§ **Requirement**
Copy out the full passage on progressive rock and open source, word for word.
— BEGIN Selected text —
ELP is one of the original progressive rock bands with the original likely being King Crimson (Greg Lake's original band). Prog music is fun to trace because you can see influences inside and outside the genre even into pop music. The music industry is an interesting ecosystem that is always riding an edge between IP protection and creative license. When does a technique or a riff or lyric move from protected property to open source? And as most would agree, the music industry does not deal well with open source. :-) However, there are many examples of modern music openly using classical riffs from greats like Beethoven and Bach - so it does exist. And so it goes with the software industry - there are fits and starts with ISV's incorporating, developing, and contributing to open source but it is happening and becoming a larger and larger factor in ISV strategies. And thus it goes with BMC - we actually have, since Y2K, incorporated, developed, and made open source contributions - but generally not in a strategic context. Now we are.
— END Selected text —
— BEGIN Source data —
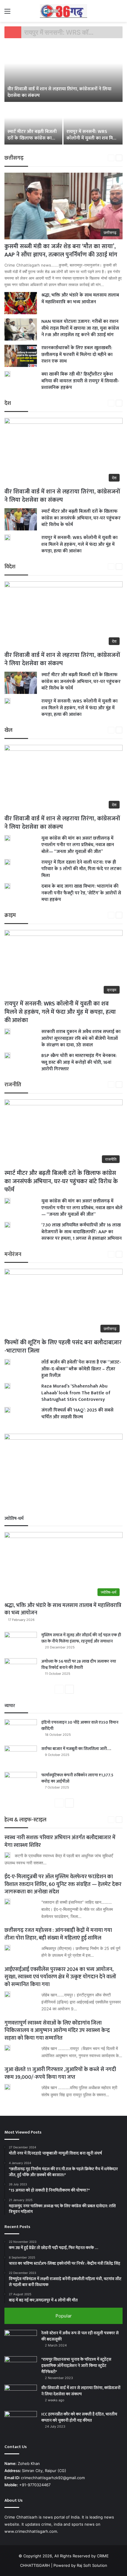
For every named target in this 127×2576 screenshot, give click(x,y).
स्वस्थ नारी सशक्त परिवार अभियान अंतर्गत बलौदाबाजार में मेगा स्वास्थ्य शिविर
— END Source data —
§ **Final result**
ELP is one of the original progressive rock bands with the original likely being King Crimson (Greg Lake's original band). Prog music is fun to trace because you can see influences inside and outside the genre even into pop music. The music industry is an interesting ecosystem that is always riding an edge between IP protection and creative license. When does a technique or a riff or lyric move from protected property to open source? And as most would agree, the music industry does not deal well with open source. :-) However, there are many examples of modern music openly using classical riffs from greats like Beethoven and Bach - so it does exist. And so it goes with the software industry - there are fits and starts with ISV's incorporating, developing, and contributing to open source but it is happening and becoming a larger and larger factor in ISV strategies. And thus it goes with BMC - we actually have, since Y2K, incorporated, developed, and made open source contributions - but generally not in a strategic context. Now we are.